You wonder sometimes if anyone is ever going to tell the truth about Ontario’s Beer Store. For more than 90 years, this restrictive system of selling beer has been foisted on the province’s beer buyers. It has provided profits for brewers and sinecure for our politicians and nobody has ever shed much light on the profits and the cashflows.
It must have been someone’s idea of an April Fool’s joke a few weeks ago when it was reported by the Beer Store headquarters that the beer retail operations had lost $50 million last year. I must admit that as a public relations professional in my business life, I never lied. You hardly need to—as there are so many ways of telling the truth. I expect the Beer Store operation did sell less beer last year. It would hardly impact the Beer Store masters—the brewers—who would have more than filled the gap with increased prices and sales through the liquor control board outlets and large grocery stores.
And no doubt the members at Queen’s Park got their political donations. It is only politicians on the outside, looking in, who promise voters that they will be able to buy beer at convenience stores. Your corner store is in the business of convenience, elected politicians are not.
But it seems the Beer Store benefits can also mean largess for others.
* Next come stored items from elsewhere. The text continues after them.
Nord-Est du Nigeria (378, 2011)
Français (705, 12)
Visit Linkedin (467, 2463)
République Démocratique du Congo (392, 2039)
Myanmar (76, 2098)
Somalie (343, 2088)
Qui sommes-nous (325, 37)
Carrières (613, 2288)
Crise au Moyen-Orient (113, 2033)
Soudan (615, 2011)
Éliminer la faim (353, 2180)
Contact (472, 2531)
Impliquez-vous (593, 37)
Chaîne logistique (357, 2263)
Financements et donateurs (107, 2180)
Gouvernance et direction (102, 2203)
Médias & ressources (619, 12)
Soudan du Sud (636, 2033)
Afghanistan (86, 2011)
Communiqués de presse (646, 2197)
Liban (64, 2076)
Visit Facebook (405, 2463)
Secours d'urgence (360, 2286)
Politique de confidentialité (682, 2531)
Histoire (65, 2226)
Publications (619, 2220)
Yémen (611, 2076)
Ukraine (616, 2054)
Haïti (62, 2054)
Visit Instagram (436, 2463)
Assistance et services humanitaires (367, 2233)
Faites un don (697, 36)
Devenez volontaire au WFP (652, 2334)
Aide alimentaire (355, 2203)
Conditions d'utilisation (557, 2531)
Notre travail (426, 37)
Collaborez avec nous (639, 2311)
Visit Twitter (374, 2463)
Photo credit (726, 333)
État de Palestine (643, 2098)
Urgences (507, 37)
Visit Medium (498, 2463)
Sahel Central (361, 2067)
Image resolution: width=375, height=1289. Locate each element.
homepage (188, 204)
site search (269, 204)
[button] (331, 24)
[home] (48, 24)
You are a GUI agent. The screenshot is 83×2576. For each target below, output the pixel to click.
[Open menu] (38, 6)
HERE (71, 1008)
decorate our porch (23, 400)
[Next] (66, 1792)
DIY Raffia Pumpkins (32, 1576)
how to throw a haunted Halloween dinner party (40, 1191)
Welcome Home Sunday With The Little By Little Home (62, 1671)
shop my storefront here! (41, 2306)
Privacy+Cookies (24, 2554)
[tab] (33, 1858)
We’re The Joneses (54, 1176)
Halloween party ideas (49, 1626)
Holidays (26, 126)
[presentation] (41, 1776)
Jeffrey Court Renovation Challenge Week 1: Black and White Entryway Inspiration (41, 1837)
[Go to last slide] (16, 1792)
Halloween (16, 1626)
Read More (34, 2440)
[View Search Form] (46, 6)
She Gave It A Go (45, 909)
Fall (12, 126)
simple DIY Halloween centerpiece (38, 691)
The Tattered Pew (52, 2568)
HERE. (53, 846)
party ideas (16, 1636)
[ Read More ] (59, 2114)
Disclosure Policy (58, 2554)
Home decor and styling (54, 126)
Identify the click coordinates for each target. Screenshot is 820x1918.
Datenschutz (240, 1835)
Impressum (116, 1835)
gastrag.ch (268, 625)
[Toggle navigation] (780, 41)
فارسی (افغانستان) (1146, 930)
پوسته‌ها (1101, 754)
In an op-ed in the business section of the Toronto Star the other day, we found out that the Beer Store has four independent directors—people not on a brewer’s payroll. This opinion piece was signed by the chief operating officer of the Ontario municipal employees’ retirement system (OMERS).
It read to me as though some public relations person had written it for him and all he did was take the credit. The op-ed discussed the accounting losses and how the Beer Store revenues were really fees charged to the brewers. It also lauded the Beer Store’s environmental stewardship for collecting some two billion used beverage alcohol containers from customers. It claimed that the stores took back 95 per cent of the refillable beer bottles and about 70 per cent of the 602 million wine and spirits containers sold by the LCBO and grocers.
Maybe the Beer Store should change its name to the Used Beer Bottle Place. They obviously do a much better job on recycling than selling beer.